TO DO: Copy, pictures aside: the lines below from the one that holds "How do I perform: Click" through the final line of the listing, both ends included, exactly as they are and nothing else.

DATA:

• • •

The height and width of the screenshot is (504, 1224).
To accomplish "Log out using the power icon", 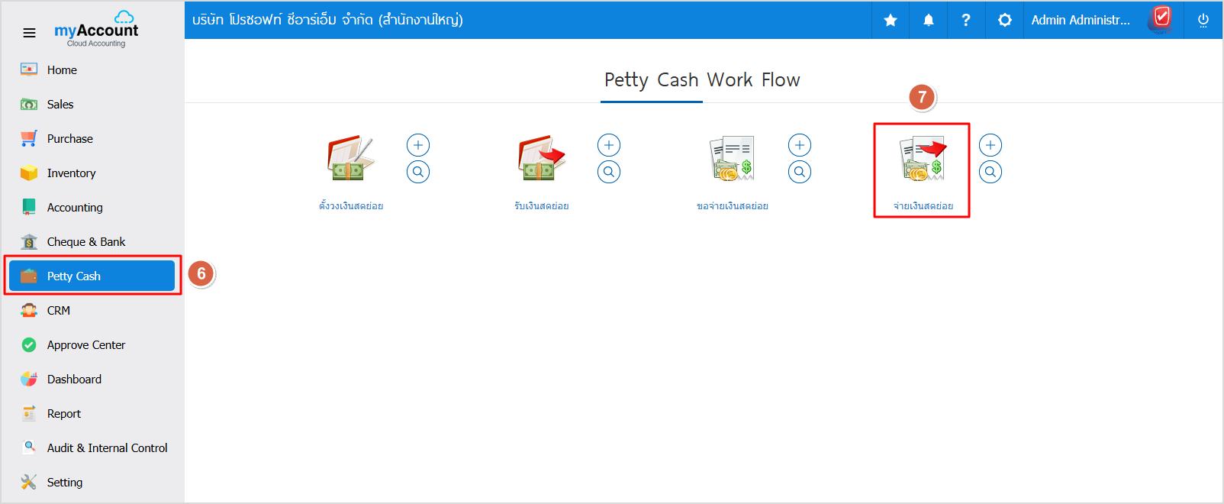I will point(1203,20).
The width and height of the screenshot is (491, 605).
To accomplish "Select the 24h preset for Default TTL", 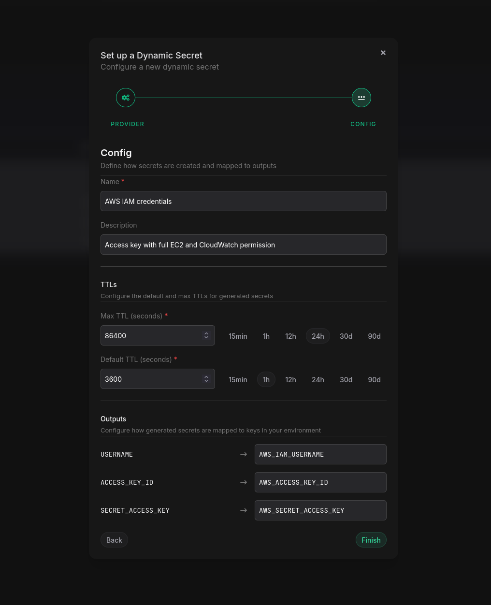I will tap(318, 379).
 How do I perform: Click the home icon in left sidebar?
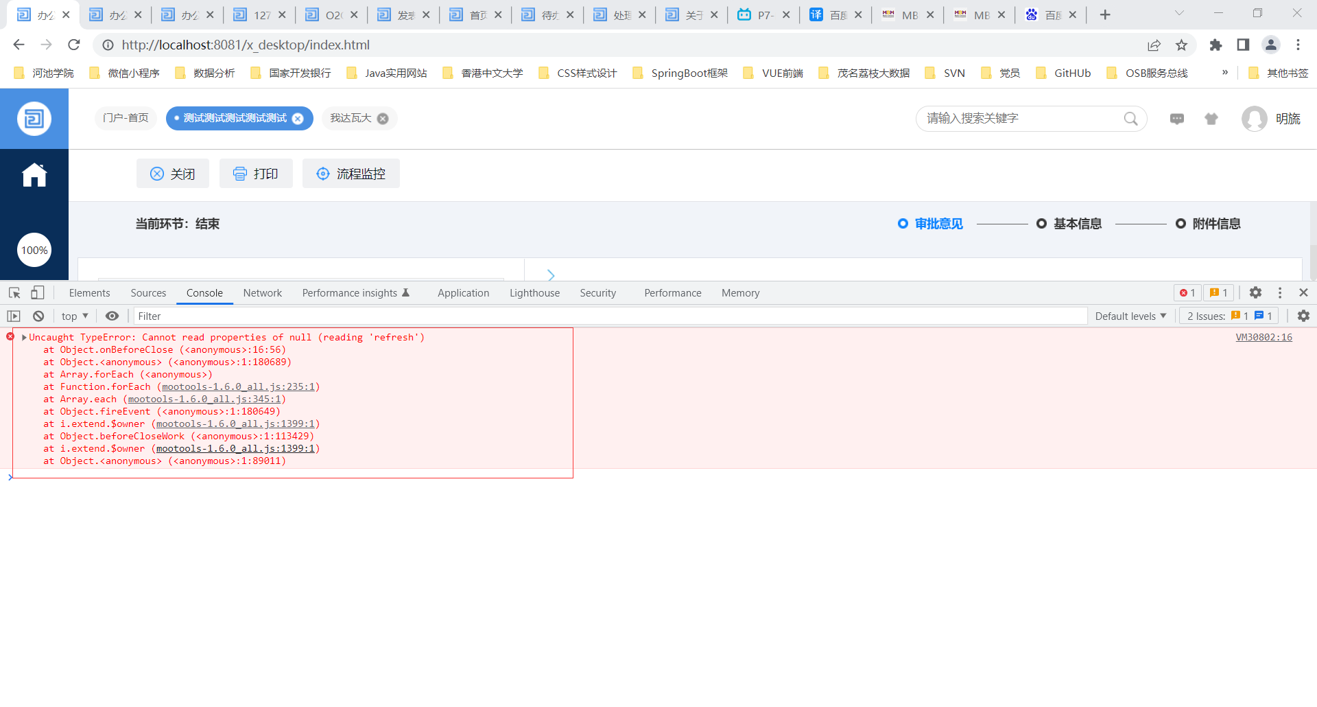coord(34,175)
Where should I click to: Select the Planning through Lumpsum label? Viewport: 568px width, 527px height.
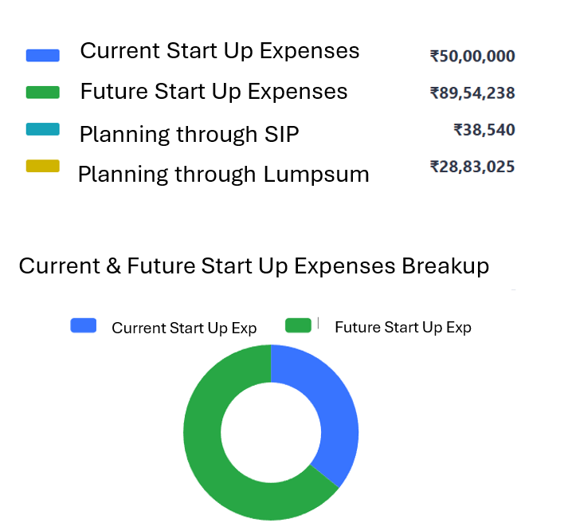(x=223, y=175)
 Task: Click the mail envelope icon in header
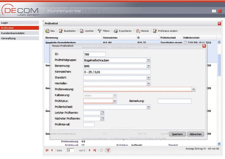coord(214,11)
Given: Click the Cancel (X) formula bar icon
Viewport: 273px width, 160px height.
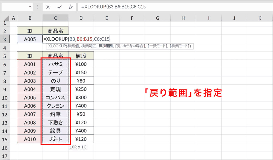Looking at the screenshot, I should click(x=48, y=7).
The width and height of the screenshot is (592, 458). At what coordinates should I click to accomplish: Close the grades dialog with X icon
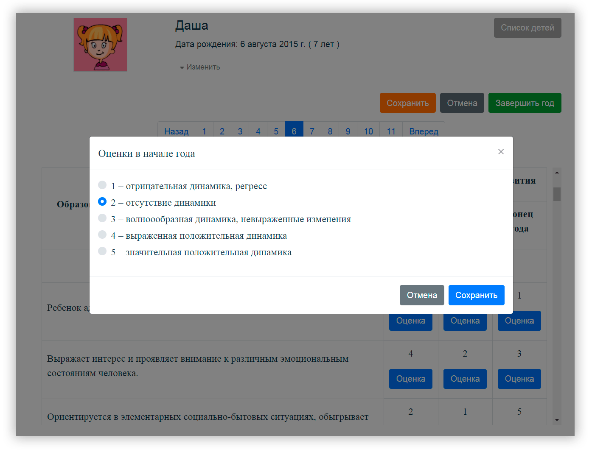501,152
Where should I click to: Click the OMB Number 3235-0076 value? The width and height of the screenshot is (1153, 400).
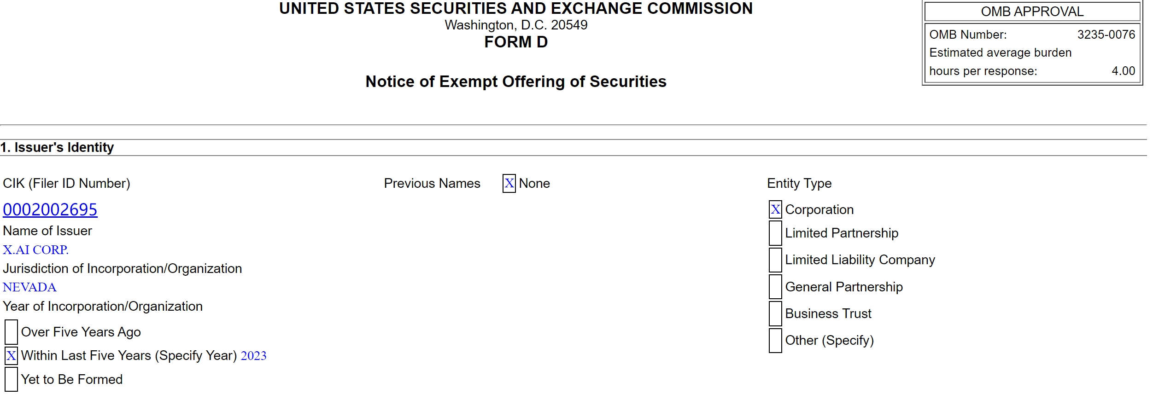click(1106, 35)
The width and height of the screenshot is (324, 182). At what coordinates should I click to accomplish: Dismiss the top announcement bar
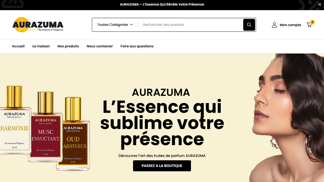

• • •

EXERCISE OUTPUT:
 How do I perform: Click the home icon in left sidebar?
coord(34,175)
Where should I click to: Select the Planning through Lumpsum label? Viewport: 568px width, 527px height.
(x=223, y=175)
 Task: Click the mail envelope icon in header
coord(214,11)
Given: Click the Cancel (X) formula bar icon
Viewport: 273px width, 160px height.
Looking at the screenshot, I should click(x=48, y=7).
The width and height of the screenshot is (592, 458). At what coordinates should I click to accomplish: Close the grades dialog with X icon
501,152
Where should I click to: Click the OMB Number 3235-0076 value? The width and height of the screenshot is (1153, 400).
click(1106, 35)
The width and height of the screenshot is (324, 182). At what coordinates should I click to accomplish: Dismiss the top announcement bar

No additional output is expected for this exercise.